問題名:Irish-Name-Repo1
※Irish-Name-Repo1は生成された問題サイトのURLに . (ドット)が付いていますが、ドットを消していないとサイトが開かないので注意してください。
問題のWebサイトはこんな感じです。
このサイトはアイルランド出身の人をリストでまとめていました。
左上のハンバーガーメニューをクリックするとsupportとadmin Loginが出てきます。
admin Loginを開くと、ログインページが表示されます。
スクリプトを打ち込んでみました。
Username:' or 1 = 1 --
Password:adc
フラグが出てきましたね!
解説
Username:のところにSQLのコメントアウトを打ち込んでいるため、passwordはどんな文字でも構いません。SQLインジェクションのコードは他にもあるため、いろいろ試してみてください。
SQLインジェクションの仕組み
ログインフォームは裏側でSQLが実行されています。
例えば、ユーザー情報がtestというテーブルに格納されている場合、adiminというユーザーデータを出力したい場合は以下のSQL文が行われています。
select * from test where Username='admin',password='admin123'
ログインの入力欄は''で囲われている場所と連携しているのです。
よって、入力欄の中に悪意のあるスクリプトを入力するとデータを不正に取得することができたり、不正ログインしたりすることができてしまうのです。
問題名:Irish-Name-Repo2
この問題は1の時と見た目は同じサイトのようです。
1の時と同様のスクリプトでログインしてみました。
SQLインジェクションが検出されましたと表示され、ログインできませんでした。
スクリプトを以下のものに変えてログインしてみました。
Username:admin' --
Password:adc
フラグが出てきました!
解説
1の時のスクリプトが使えなかったということは、or 1 = 1 などの特殊文字(SQL文)を検知した場合はログインできない仕組みにしているのではないかと思いました。
SQLのコメントアウトやスペースなどの文字は普通に使えるのでそこが脆弱性だなと感じましたW
問題名:Irish-Name-Repo3
個人的にこの問題がIrish-Name-Repoシリーズで一番難しかったです。
この問題のログイン画面はパスワードだけを聞かれています。
試しにadminと入力してみます。
ログインに失敗してしまいました。
ページのソースなども見てみましたが、特にヒントになりそうなものは何もありませんでした。

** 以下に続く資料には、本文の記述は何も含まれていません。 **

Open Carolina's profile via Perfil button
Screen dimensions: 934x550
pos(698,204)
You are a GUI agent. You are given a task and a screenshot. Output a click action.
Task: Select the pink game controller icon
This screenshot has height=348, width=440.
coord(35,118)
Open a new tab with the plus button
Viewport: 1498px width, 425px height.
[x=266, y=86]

実際にデータがどのように帰ってきているのかを見たいのでkaliLinuxの中に落とし込んでみます。
ログインはlogin.phpで行われているとページのソースに書いてあるのでlogin.phpをLinuxにダウンロードします。
wget http://fickle-tempest.picoctf.net:61340/login.php --post-data="debug=1&password=adc"
--post データをPOSTで送信するという意味。
-data 入力するデータを定義している。
注意!
debug=1を入れないとデータがどのように帰ってきているのかが分かりません。
debug=1は、「デバックモードをオンにします」ということを意味しています。
AIに聞いてみたところ、デバックモードをオンにすることで、Webサイト上には表示しないけど、入力したデータの返答を見られるようにしてくれるっぽいです。
ページソースの所ではデフォルトでdebug=0が送信される仕組みになっているので、そこを1にする必要があります。
実行結果
スクリプトを実行すると自動でlogin.php.〇へ保存完了と表示されるので、catコマンドで見てみます。
abcと入力するとnopが出力されました。
試しにaからzのアルファベットを入力してみました。
※入力ミスしてるのは見逃してください…
入力した全てのアルファベットが順番にズレており、シーザー暗号が関係していることが読み取れます。
passwordに' or 1 = 1 --と入力してみたところ、or が be に変換されてしまい、上手くスクリプトが起動できてませんでした。
passwordに' be 1 = 1 --を入力するとフラグが出てきました!
解説
今回は入力した文字がシーザー暗号に暗号化される影響で、' or 1 = 1 --というスクリプトを実行しても反映されないという事態が発生してました。
実際に入力したデータがどのように出力されているのかを調べてみることが大事ですね。